**Task instructions**
Top to bottom, every record is to be copied word for word.

##### Given data

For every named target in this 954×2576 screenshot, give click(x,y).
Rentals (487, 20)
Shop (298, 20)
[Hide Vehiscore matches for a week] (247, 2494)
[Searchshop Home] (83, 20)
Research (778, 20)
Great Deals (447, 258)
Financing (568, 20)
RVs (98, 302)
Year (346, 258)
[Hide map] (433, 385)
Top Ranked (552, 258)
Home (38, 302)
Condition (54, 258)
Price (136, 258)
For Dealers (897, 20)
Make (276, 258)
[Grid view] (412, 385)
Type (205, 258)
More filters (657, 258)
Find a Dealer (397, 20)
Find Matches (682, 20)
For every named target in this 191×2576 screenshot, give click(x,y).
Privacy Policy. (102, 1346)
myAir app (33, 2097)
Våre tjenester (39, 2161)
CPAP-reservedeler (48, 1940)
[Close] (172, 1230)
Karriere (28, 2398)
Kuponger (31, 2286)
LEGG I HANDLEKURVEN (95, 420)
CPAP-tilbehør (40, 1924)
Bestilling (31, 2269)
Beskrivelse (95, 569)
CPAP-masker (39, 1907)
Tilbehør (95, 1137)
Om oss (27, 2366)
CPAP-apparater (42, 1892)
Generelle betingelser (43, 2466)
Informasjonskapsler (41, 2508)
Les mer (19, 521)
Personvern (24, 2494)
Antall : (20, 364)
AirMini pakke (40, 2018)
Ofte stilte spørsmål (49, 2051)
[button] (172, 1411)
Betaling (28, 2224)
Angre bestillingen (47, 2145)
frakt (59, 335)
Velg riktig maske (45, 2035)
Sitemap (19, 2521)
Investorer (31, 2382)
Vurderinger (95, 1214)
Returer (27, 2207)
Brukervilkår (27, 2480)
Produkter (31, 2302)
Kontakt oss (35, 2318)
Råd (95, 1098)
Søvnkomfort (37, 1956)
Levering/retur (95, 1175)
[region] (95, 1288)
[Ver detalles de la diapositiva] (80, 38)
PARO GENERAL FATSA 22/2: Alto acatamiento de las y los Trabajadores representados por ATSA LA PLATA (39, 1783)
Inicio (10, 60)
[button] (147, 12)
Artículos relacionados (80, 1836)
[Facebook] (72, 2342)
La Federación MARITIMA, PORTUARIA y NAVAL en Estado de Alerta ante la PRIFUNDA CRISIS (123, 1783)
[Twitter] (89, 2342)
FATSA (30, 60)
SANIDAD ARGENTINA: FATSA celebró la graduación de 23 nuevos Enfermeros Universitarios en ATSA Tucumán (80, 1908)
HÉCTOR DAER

##########

**Exercise answer**
For every named target in this 954×2576 screenshot, give click(x,y).
Rentals (487, 20)
Shop (298, 20)
[Hide Vehiscore matches for a week] (247, 2494)
[Searchshop Home] (83, 20)
Research (778, 20)
Great Deals (447, 258)
Financing (568, 20)
RVs (98, 302)
Year (346, 258)
[Hide map] (433, 385)
Top Ranked (552, 258)
Home (38, 302)
Condition (54, 258)
Price (136, 258)
For Dealers (897, 20)
Make (276, 258)
[Grid view] (412, 385)
Type (205, 258)
More filters (657, 258)
Find a Dealer (397, 20)
Find Matches (682, 20)
For every named target in this 191×2576 screenshot, give click(x,y).
Privacy Policy. (102, 1346)
myAir app (33, 2097)
Våre tjenester (39, 2161)
CPAP-reservedeler (48, 1940)
[Close] (172, 1230)
Karriere (28, 2398)
Kuponger (31, 2286)
LEGG I HANDLEKURVEN (95, 420)
CPAP-tilbehør (40, 1924)
Bestilling (31, 2269)
Beskrivelse (95, 569)
CPAP-masker (39, 1907)
Tilbehør (95, 1137)
Om oss (27, 2366)
CPAP-apparater (42, 1892)
Generelle betingelser (43, 2466)
Informasjonskapsler (41, 2508)
Les mer (19, 521)
Personvern (24, 2494)
Antall : (20, 364)
AirMini pakke (40, 2018)
Ofte stilte spørsmål (49, 2051)
[button] (172, 1411)
Betaling (28, 2224)
Angre bestillingen (47, 2145)
frakt (59, 335)
Velg riktig maske (45, 2035)
Sitemap (19, 2521)
Investorer (31, 2382)
Vurderinger (95, 1214)
Returer (27, 2207)
Brukervilkår (27, 2480)
Produkter (31, 2302)
Kontakt oss (35, 2318)
Råd (95, 1098)
Søvnkomfort (37, 1956)
Levering/retur (95, 1175)
[region] (95, 1288)
[Ver detalles de la diapositiva] (80, 38)
PARO GENERAL FATSA 22/2: Alto acatamiento de las y los Trabajadores representados por ATSA LA PLATA (39, 1783)
Inicio (10, 60)
[button] (147, 12)
Artículos relacionados (80, 1836)
[Facebook] (72, 2342)
La Federación MARITIMA, PORTUARIA y NAVAL en Estado de Alerta ante la PRIFUNDA CRISIS (123, 1783)
[Twitter] (89, 2342)
FATSA (30, 60)
SANIDAD ARGENTINA: FATSA celebró la graduación de 23 nuevos Enfermeros Universitarios en ATSA Tucumán (80, 1908)
HÉCTOR DAER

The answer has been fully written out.